— REQUESTS —
**1.** Please answer these questions from the forum comment about module configuration, marking each answer (a), (b) or (c):
(a) What should common.py describe, and what function should it have?
(b) Which two providers are named as examples of specific configuration or code that common.py shouldn't include?
(c) What is the only interaction all.py has with each module?
**2.** Carry on the forum comment about module configuration, starting right after its last sentence.

>> begin TEXT

Will try again this weekend, just posting incase you had any ideas

similar problem described in the location issue I raised a while back -- essentially 'where does the configuration for each module live?'

I may be repeating points already said above or in other discussions, just wanted to get this down somewhere.

Ideally common.py shouldn't include imports to other relative modules -- it should just describe the common schema for some datasource, and have a function to merge data from each of them (and perhaps other shared code, but definitely shouldn't include provider (rexport, pushshift) specific configuration or code)

I'm leaning towards the following, as it means there is less problems overlaying/adding additional modules, and its slightly more mypy friendly -- as were not defining some expected nested configuration object (which the user may change if they add an additional source), with the two data sources here -- the only interaction all.py has with each module is trying to import the events/comments functions.

>> end TEXT
>> begin ENTRIES SHOWN

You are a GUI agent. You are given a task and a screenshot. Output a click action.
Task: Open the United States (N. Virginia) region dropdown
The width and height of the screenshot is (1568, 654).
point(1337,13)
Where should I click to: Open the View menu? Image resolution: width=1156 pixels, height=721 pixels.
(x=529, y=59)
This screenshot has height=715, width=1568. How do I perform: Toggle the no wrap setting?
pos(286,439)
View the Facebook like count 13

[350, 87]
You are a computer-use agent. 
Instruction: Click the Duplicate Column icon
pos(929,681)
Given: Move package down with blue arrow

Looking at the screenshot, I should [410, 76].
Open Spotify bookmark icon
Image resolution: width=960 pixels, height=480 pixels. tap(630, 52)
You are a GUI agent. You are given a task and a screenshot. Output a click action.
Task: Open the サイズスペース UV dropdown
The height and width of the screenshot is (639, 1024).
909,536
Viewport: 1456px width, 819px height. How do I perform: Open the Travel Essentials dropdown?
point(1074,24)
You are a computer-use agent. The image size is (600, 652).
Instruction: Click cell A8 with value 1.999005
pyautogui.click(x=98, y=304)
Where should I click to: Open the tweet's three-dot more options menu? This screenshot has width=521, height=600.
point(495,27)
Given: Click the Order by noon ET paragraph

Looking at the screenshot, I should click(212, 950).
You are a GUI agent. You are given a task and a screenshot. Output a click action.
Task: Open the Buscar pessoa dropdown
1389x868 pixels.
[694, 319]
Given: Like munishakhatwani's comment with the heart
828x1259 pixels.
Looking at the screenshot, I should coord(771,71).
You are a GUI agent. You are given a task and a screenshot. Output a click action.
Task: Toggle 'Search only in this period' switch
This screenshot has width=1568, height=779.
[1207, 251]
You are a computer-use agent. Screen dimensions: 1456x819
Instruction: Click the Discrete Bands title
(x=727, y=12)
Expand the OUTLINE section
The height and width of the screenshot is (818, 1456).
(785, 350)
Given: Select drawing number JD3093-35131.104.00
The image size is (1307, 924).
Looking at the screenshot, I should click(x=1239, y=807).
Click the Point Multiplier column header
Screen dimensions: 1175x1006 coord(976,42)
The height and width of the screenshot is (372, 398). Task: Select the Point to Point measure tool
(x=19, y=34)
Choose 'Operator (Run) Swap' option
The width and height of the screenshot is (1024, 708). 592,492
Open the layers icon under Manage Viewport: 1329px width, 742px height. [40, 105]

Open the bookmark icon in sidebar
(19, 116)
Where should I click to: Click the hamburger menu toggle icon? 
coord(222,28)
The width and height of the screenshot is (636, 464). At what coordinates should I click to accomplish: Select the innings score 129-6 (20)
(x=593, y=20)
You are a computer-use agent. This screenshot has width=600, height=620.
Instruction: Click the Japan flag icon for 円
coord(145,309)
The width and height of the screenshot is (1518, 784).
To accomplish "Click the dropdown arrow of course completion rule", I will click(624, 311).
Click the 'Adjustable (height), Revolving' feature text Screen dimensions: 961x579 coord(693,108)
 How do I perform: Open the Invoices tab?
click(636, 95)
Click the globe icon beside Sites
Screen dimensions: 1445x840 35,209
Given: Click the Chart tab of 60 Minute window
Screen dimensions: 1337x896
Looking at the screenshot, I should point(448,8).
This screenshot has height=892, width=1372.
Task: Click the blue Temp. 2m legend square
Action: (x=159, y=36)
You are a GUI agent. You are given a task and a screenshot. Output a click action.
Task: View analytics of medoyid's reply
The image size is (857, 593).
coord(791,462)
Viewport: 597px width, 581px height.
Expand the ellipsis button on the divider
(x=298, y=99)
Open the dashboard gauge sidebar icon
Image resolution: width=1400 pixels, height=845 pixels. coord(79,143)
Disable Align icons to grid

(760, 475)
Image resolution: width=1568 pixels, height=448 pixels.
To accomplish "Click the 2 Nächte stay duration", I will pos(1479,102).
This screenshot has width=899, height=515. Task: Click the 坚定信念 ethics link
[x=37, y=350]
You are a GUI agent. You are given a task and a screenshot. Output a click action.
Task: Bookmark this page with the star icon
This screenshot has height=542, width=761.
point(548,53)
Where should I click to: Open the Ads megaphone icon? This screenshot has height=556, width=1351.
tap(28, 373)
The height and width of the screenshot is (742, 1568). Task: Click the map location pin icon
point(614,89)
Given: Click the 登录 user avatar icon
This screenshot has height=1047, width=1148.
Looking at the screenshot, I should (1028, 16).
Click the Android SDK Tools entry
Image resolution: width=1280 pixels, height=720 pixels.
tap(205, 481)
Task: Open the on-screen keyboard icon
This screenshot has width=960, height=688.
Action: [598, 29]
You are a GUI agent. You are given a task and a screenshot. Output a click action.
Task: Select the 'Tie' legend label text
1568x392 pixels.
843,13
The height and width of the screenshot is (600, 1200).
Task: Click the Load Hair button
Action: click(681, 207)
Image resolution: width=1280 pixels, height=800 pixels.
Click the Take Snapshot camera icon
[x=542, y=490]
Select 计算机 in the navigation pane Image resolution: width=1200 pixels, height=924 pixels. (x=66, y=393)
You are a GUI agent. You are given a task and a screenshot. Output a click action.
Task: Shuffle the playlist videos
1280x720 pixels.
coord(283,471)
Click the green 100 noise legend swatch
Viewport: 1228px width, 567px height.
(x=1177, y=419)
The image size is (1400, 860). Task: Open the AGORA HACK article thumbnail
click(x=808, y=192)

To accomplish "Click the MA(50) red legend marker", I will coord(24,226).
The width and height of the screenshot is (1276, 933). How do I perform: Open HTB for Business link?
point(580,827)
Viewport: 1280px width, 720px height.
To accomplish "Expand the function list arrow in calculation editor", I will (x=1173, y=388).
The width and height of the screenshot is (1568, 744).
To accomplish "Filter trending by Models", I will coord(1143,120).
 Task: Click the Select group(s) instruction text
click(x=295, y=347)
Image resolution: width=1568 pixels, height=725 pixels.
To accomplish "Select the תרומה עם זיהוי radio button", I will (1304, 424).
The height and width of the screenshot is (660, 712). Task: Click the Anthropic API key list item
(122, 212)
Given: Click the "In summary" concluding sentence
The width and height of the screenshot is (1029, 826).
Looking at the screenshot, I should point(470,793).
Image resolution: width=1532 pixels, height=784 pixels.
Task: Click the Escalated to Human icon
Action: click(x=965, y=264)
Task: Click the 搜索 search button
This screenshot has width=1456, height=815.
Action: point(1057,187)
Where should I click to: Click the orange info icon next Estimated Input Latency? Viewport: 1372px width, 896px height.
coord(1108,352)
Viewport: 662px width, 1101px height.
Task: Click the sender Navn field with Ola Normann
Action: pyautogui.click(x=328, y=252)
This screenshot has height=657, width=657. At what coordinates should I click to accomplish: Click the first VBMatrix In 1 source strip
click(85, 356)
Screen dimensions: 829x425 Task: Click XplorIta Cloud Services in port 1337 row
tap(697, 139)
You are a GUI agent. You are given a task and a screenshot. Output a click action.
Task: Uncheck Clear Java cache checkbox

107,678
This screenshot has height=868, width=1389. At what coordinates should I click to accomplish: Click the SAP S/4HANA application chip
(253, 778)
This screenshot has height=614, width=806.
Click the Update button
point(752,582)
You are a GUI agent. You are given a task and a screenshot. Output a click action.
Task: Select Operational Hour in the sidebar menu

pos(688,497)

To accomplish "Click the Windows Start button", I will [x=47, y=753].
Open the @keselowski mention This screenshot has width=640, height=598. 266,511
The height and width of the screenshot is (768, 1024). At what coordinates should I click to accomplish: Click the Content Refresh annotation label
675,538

>> end ENTRIES SHOWN

— RESPONSES IN ORDER —
**1.**
(a) It should describe the common schema for some datasource and have a function to merge data from each of them.
(b) rexport and pushshift.
(c) Trying to import the events/comments functions.

**2.**
all.py
common.py
rexport.py
pushshift.py

common.py just includes the merge and shared NamedTuple model

rexport.py manages config like:

try:
    from my.config import reddit_rexport as user_config
except:
    from my.config import reddit as user_config
    # send deprecation warning
 

class rexport(user_config):
    export_path: Path

# handle migration/make_config and possible deprecation for the rexport configuration block

... so that any deprecation warnings/configuration issues specific to my.reddit.rexport are handled in that file, instead of all.py (since we'd want to keep all.py as minimal as possible, so there aren't issues with overlaying)

This does mean the configuration is a bit more verbose (reddit_rexport) as opposed to something which may inspect my.config.core.{enabled,disabled}_modules or do importlib magic to expose config/event functions, I think the tradeoff is worth it

agh. seems like pushshift is going through a bit of a restructure to improve their API/has been down a bit recently (i.e. now when I'm testing)

going to remind myself to go look back at here incase its still having issues in a while; may need to update pushshift_comment_export etc. etc. bit up in the air right now

Hmm. Yeah -- agree it would be nice to split up. The only thing to keep in mind is that backwards compatbility (with import my.reddit) would need to be implemented on call sites, because my.reddit can't have __init__.py? Unless you have some ideas how to work around it?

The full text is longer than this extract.